What we didn’t know in the 1960s is that there are planets around most stars—and that while many are in the “habitable zones” of their systems, where surface water would neither boil nor freeze, few of them precisely resemble Earth. We also didn’t understand how hardy and adaptable life can be: We’ve found it in places with crushing pressures and scalding temperatures, in Antarctic lakes cut off from the sun for thousands of years, and even inside nuclear reactors, where it feeds on radiation. And we didn’t appreciate the dazzling variety of communications styles among the sentient beings we do know—the other animals who share Earth.
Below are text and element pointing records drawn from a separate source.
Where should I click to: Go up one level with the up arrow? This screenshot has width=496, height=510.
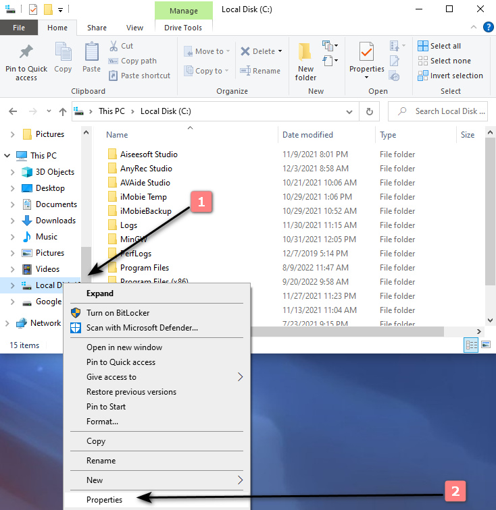pyautogui.click(x=63, y=111)
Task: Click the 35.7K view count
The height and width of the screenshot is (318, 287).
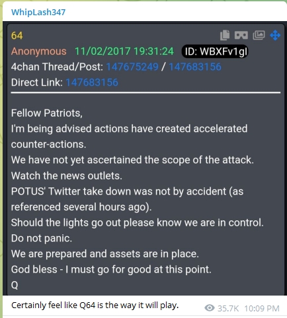Action: tap(228, 309)
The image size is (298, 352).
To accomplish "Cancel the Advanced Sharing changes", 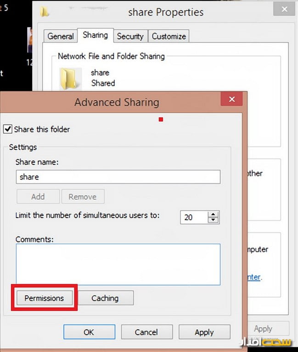I will click(x=146, y=332).
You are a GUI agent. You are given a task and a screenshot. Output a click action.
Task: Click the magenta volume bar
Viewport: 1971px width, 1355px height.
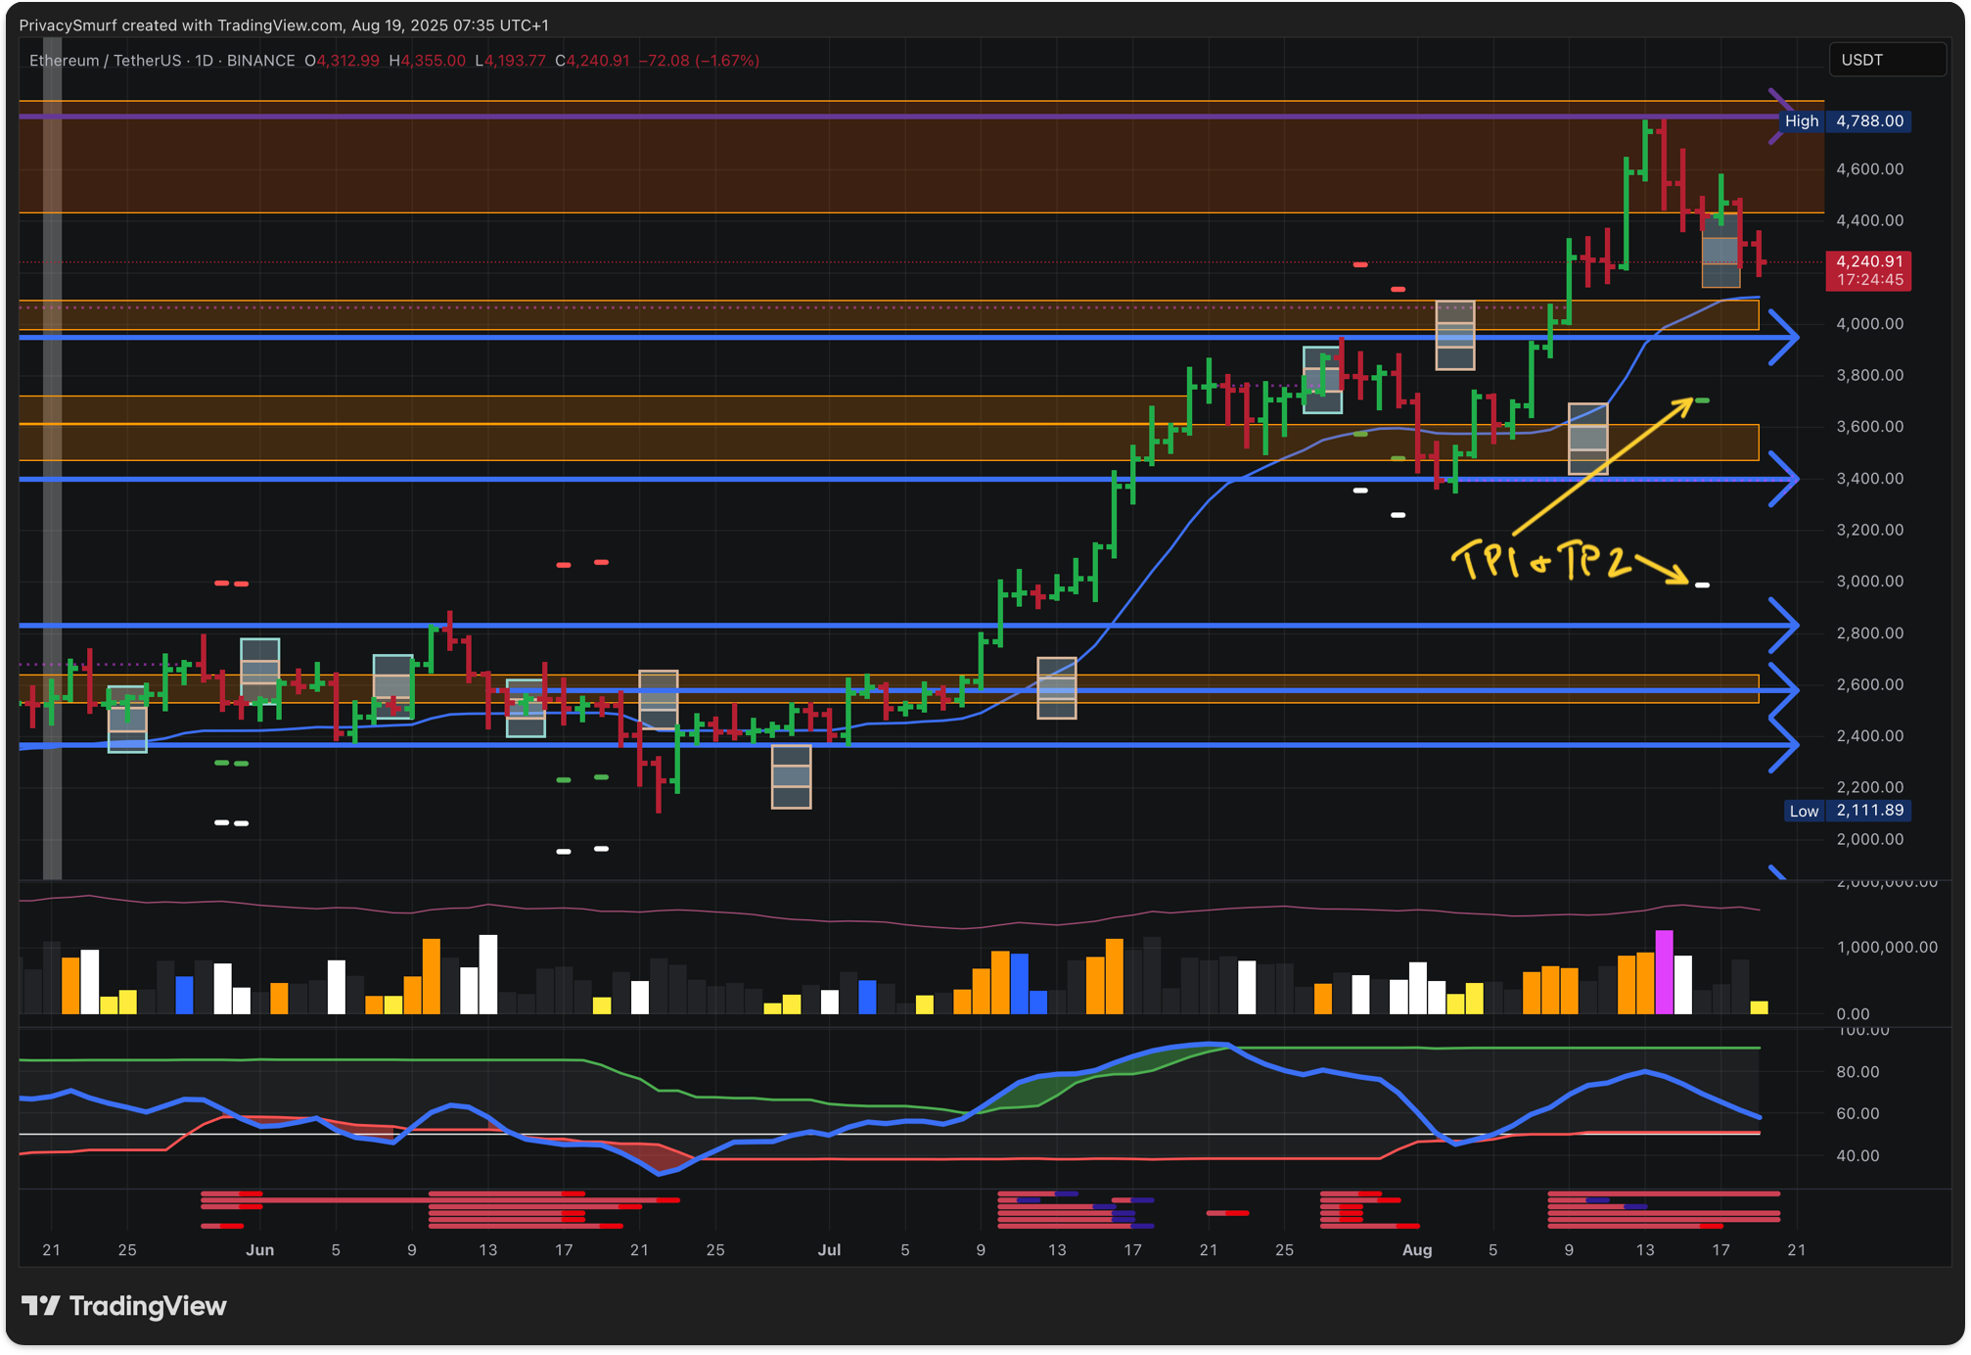(1664, 971)
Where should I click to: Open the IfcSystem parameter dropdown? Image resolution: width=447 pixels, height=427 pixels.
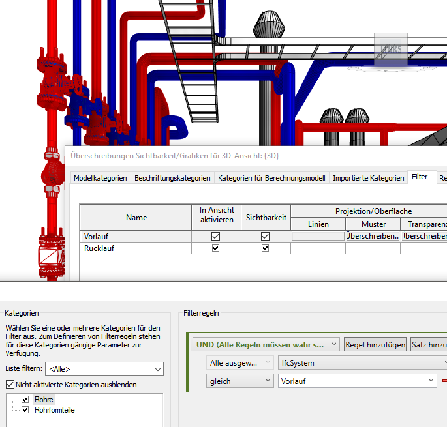pyautogui.click(x=361, y=362)
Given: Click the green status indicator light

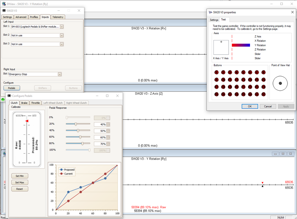Looking at the screenshot, I should click(3, 100).
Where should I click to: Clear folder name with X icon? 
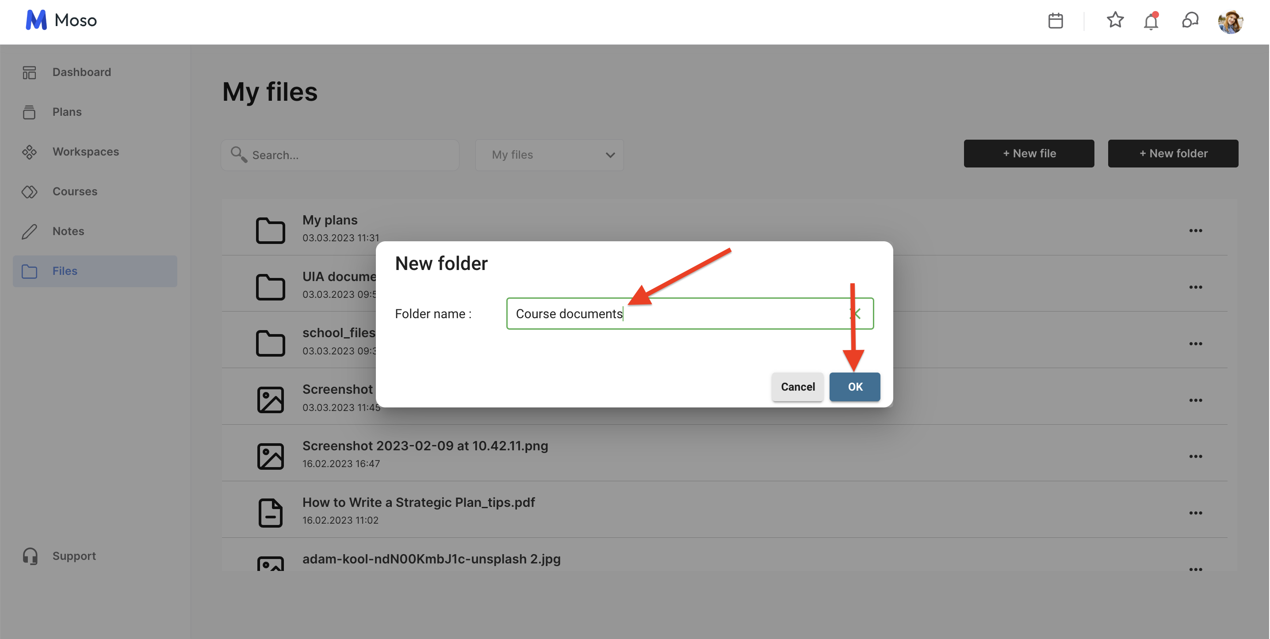click(856, 313)
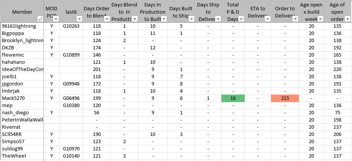
Task: Select the IdeaOfTheDayCon row's 201 cell
Action: [96, 69]
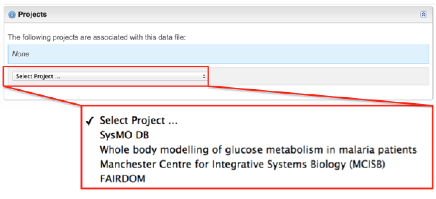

Cabrol is right: it’s time to move beyond the idea that extraterrestrials would think like us or use technologies like ours. Sure, let’s keep listening for technosignatures such as radio signals. As SETI Institute founder Jill Tarter has pointed out, our search so far amounts to sampling a single glass of water from the ocean. But let’s also look for biosignatures, such as signs of industrial activity in the atmospheres of exoplanets—data that we’ll soon be able to gather using NASA’s James Webb Space Telescope. Let’s expand the search beyond familiar sunlike stars and red dwarfs. Let’s look at planets where exotic biochemistry might reign. Let’s use our computers to model how the universe might look to beings who evolved in different environments and might have very different sense organs and neural systems. And then let’s build new observing and filtering systems to look for the kinds of messages they might be sending.
Maybe we’ll get lucky and detect a radio signal tomorrow that says “hello” in simple mathematical code, the way Sagan predicted in his 1985 novel Contact. But more likely, if we want to find what Cabrol calls “life as we do not know it,” we’ll have to get outside our own heads and think more like aliens.